Abstract
Introduction
Rural populations worldwide have less health care access and worse health outcomes than urban populations, with rural Africa suffering most from these disparities. 1 Sixty percent of Zambia’s population lives in rural areas, which have worse maternal and infant mortality rates than urban areas partly due to Zambia’s geography, climate, and economy—all of which prevent health care from reaching rural populations.1-4 The rural population of Africa is expected to continue growing for the next 20 years, and unequal distribution of health care resources in Zambia and across Africa needs to be addressed.1,2
Specifically, rural Zambians have less access to safe water, fewer use improved drinking water sources, and sanitation facilities are often absent. 4 All these contribute to an environment of increased diarrhea from unsafe drinking water and poor sanitation.

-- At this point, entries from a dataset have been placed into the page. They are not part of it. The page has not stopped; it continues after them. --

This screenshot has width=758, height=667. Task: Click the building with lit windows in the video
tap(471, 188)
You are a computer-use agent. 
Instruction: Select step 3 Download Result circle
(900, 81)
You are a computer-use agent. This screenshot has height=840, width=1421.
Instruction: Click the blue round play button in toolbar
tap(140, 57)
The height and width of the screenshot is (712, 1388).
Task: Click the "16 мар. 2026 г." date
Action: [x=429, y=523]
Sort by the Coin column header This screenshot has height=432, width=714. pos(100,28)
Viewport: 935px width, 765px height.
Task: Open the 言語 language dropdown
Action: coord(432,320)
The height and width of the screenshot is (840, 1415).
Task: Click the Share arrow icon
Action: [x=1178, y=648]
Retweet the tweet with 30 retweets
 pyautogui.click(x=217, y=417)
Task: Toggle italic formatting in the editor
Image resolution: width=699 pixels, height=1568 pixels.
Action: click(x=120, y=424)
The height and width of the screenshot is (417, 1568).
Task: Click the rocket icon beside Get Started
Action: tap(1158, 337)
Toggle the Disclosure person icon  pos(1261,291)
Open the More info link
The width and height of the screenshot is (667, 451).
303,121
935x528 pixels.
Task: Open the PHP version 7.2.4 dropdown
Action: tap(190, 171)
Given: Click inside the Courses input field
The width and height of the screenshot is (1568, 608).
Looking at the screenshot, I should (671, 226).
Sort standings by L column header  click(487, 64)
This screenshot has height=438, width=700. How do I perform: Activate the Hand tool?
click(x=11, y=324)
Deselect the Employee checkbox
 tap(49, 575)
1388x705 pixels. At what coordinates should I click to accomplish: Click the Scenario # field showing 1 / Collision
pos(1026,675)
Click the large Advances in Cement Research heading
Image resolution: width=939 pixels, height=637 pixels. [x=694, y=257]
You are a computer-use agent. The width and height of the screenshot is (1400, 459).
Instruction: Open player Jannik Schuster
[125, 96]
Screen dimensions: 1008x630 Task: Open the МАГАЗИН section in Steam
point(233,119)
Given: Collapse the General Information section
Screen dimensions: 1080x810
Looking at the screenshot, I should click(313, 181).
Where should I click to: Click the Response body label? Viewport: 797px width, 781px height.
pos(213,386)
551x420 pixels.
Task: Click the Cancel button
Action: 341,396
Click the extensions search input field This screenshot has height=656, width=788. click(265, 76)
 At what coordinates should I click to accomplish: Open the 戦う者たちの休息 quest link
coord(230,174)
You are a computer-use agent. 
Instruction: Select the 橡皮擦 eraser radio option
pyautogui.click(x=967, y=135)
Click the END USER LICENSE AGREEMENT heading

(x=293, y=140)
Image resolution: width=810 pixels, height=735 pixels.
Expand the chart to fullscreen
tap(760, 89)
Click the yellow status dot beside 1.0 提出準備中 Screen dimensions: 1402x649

Diarrhea is the third leading cause of child mortality in Zambia, leading to an estimated 15 000 deaths per year, a third of which are due to rotavirus infection. 5
Rotavirus is the most common cause of severe acute gastroenteritis in infants and young children globally, leading to 500 000 deaths per year and 5% of under-5 children’s deaths.6-8 Impoverished rural households are at highest risk for child mortality. 3 In an effort to curb this risk, rotavirus vaccines with clinical efficacy and safety have been introduced in 19 countries in Africa in the past 3 years, including in Zambia.6,7,9
Community health workers (CHWs) are trained community members who are recognized and supported by the health system. 10 They are effective means for promoting health messages and improving immunization rates, but more research is needed to assess their effectiveness in delivering prevention information, particularly in sub-Saharan Africa.11-13 Eighty-seven percent of Zambia is Christian, and church is a large part of rural Zambian culture, yet the role of CHWs in church structures is understudied. 14 One randomized controlled trial in North Carolina attempted to evaluate the role of CHWs in rural African American churches, but it was of poor quality and was underpowered.15,16 Churches are a valuable existing structure for CHWs to tap into as a means of spreading prevention messages, specifically regarding diarrheal disease and rotavirus vaccination.17-19
In conjunction with the Centre for Infectious Disease Research in Zambia’s (CIDRZ) efforts to pilot the national rollout of rotavirus vaccination in Zambia, a strategy was developed for CHWs to deliver health messages regarding diarrhea and rotavirus vaccination within women’s groups at Christian churches in a rural district of Zambia. While previous work has been done in African American churches, this approach was novel as it was set in rural Zambia and could potentially influence CHW policies and practices in the future. This study sought to evaluate the reach and efficacy of this novel community health outreach strategy within a rural community.
Methods
Ethics Statement
This work was part of the Ministry of Health’s approved implementation program. No specific ethical review was sought. Based on the government’s approval of the project, a waiver was obtained from the University of Zambia Bioethics Committee.
Study Setting
The study was conducted in Kafue District, a rural district in Lusaka Province. The total population is 242 754, of which 121 433 are female. 20 Nearly the entire population is Christian and attends a variety of local churches.
Study Participants
All women with children younger than 5 years belonging to women’s groups in selected churches in Kafue District were targeted for this study. Two Christian churches were selected by convenience sampling in each of the 17 catchment areas, defined as the communities surrounding a health facility. Christian churches were eligible for selection if they had (a) the flexibility to hold health education sessions, (b) a CHW as a member their congregation, and (c) the ability to hold a women’s group meeting as part of a church activity.
Study Design
This study was a community-based, single-armed, open-label design to promote diarrhea prevention and treatment via women’s church groups. The 4 key messages were exclusive breast-feeding, hand washing with soap, rotavirus vaccination, and diarrhea treatment with oral rehydration solution and zinc. In the interest of sustainability, only churches with existing women’s groups were sought for participation.
Intervention
The intervention was delivered weekly, with each of the four health messages covered in a month (1 per week) and cycled monthly. A training manual and flip chart outlined the 4 key messages. Materials were designed to guide users’ communication with women’s groups and approved by the Ministry of Community Development Mother and Child Health. Rotavirus immunization card invitations (Rota Cards) were handed to mothers with infants below the age of 15 weeks (Figure 1). Mothers were encouraged to present the Rota Card to a health care provider when their infants were immunized against rotavirus. CHWs, community development assistants (CDAs), and environmental health technicians (EHTs) were trained on the field manual and flip chart. Trained CHWs facilitated health-related workshops within church’s women’s groups and documented all relevant activities. EHTs/CDAs supervised the CHWs and collected reports monthly. The project team conducted quarterly supportive supervision visits to mentor CHWs and discuss progress.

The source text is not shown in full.